The Challenger Space Shuttle tragically explored in 1986, killing all astronauts on board. The explosion was shown to have been caused by an O-ring failure, likely due to cold temperatures the day of the launch (and also poor engineering that allowed this failure to cause such catastrophy).

This lab will use experimental data from tests on whether O-rings failed at different temperatures. The data set can be downloaded [here](http://comet.lehman.cuny.edu/owen/teaching/mat328/chall.txt)

Some of this lab is based off the Harvard Data Science CS109 Lab 4, Fall 2015.

In [None]:
import pandas as pd
import matplotlib.pyplot as plt
import seaborn as sns
import numpy as np
import statsmodels.formula.api as smf


%matplotlib inline

Read the data into a dataframe.

Create a scatter plot with temperature on the x axis and failure on the y axis. What do you notice?

We will now use statsmodel to fit a logistic regression model to the data. Notice that the code is similar to when we fit a linear regression model to the data.

In [None]:
logit_model = smf.logit('Failure ~ Temperature',data).fit()
logit_model.summary()

Is there an R-squared value in the summary? What is the formula for the model?

There is another way to get the model parameters:

In [None]:
logit_model.params

We can use these parameters to graph the model equation on the data. 

First, create 200 evenly spaced x values (look at the data to see what their range should be): 

Next, we can compute $\beta_0 + \beta_1 x$ for all of these x values:

In [None]:
p = logit_model.params
reg = p['Intercept'] + x*p['Temperature']

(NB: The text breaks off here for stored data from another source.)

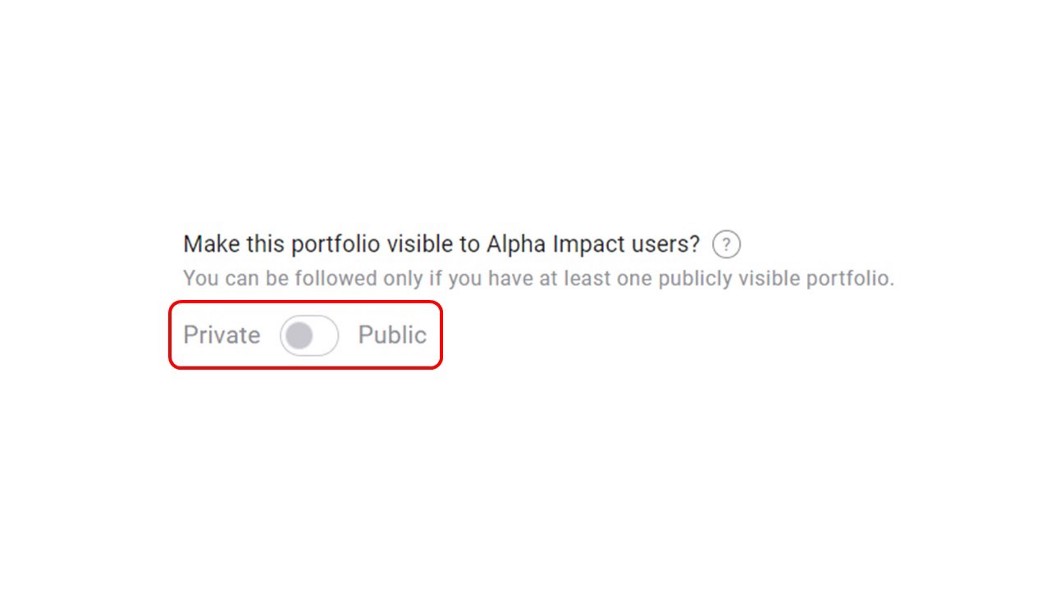Toggle the Private/Public portfolio switch
The height and width of the screenshot is (590, 1050).
(309, 336)
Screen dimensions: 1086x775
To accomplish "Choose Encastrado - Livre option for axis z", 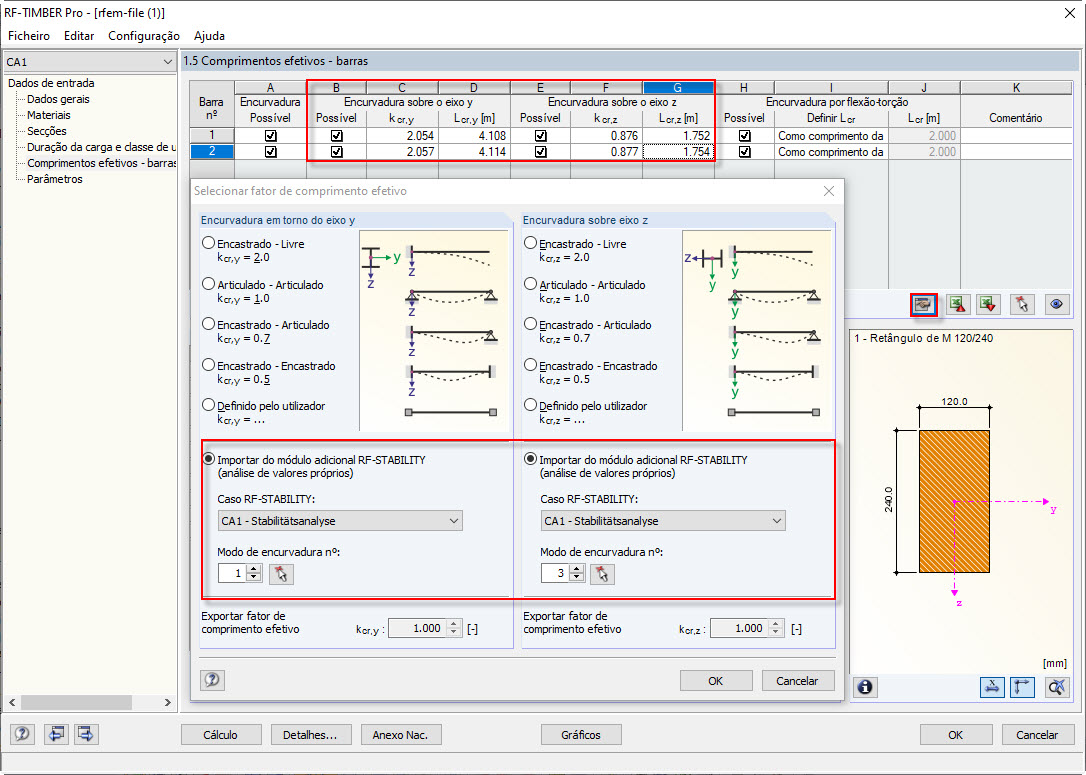I will coord(530,244).
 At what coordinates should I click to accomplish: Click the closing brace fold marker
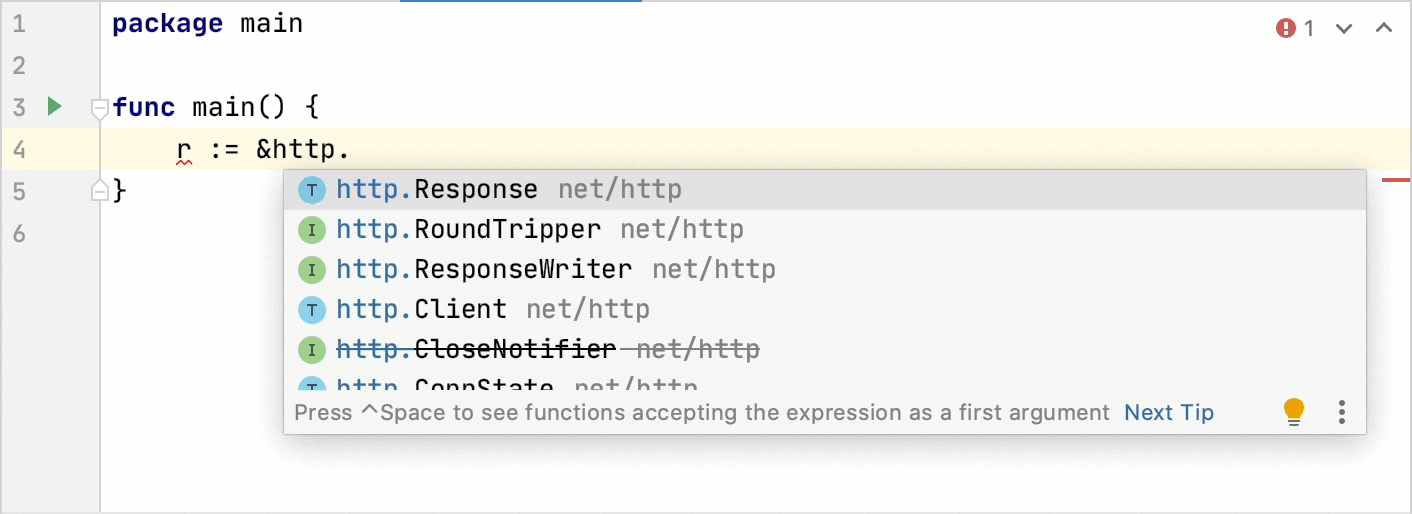pos(99,189)
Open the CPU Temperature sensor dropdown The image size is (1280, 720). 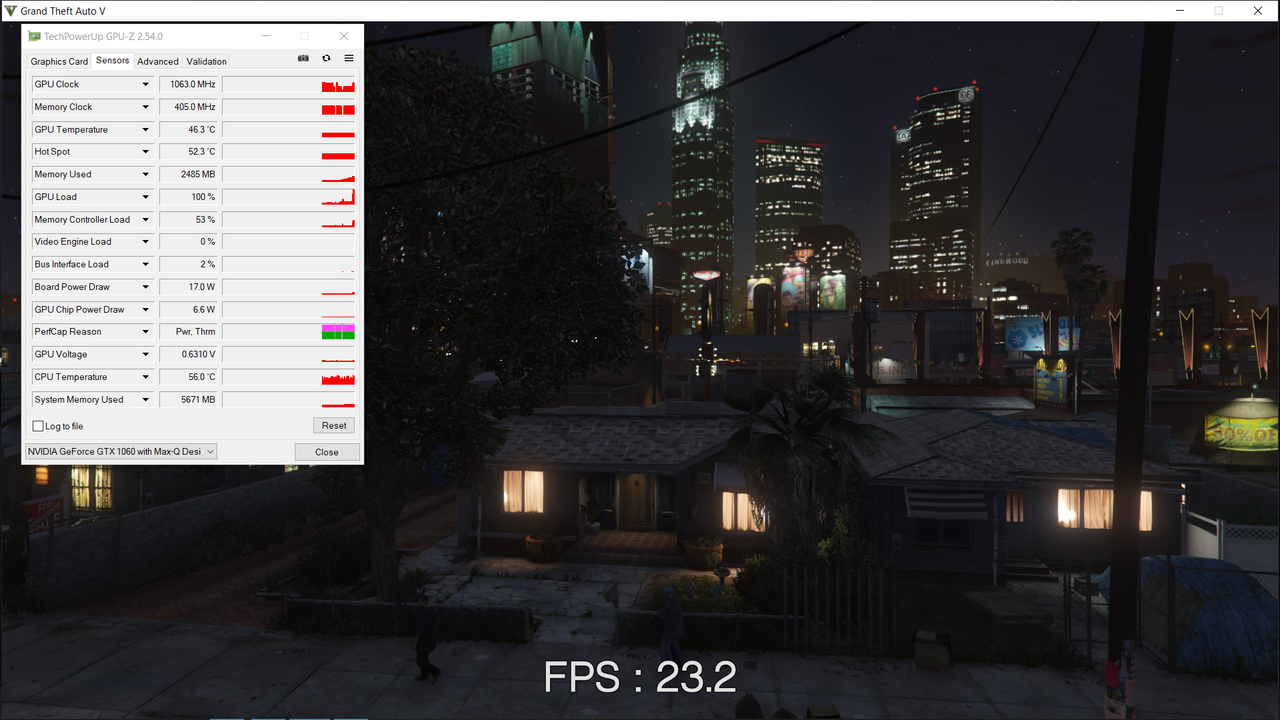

Finally we can plug `reg` into the logistic equation to get the y values:

In [None]:
y = np.exp(reg)/(1 + np.exp(reg))

Plot another scatter plot of the data, plus the plot of our calculated x and y values:

One way to understand how well our model works is to make a *confusion table* or *confusion matrix*, which counts how many of each type of error there are. We can create the table using the `pred_table()` function.

In [None]:
logit_model.pred_table()

The confusion matrix can be read as follows:
 
 predicted
 | 0 | 1 |
 --------------------------------
observed | 0 | true negative | false positive
 | 1 | false negative | true positive



How many correct predictions did the model make? What kind of wrong predictions did the model make?

# Pima (Akimel Oʼodham) Indian Diabetes data

The Akimel O'odham people, who were also known as the Pima Indians since European colonization of the US, currently have a high prevalence of diabetes. A data set of different possible diabetes indicators and whether the person has diabetes is on [Kaggle](ttps://www.kaggle.com/uciml/pima-indians-diabetes-database) or available [here](http://comet.lehman.cuny.edu/owen/teaching/mat328/diabetes.csv).

Read in the dataset.

Plot a scatter plot of glucose vs. diabetes.

Fit a logistic regression model to this data.

Plot the model equation on top of your scatter plot.

What does the confusion table tell you about the fit of this model?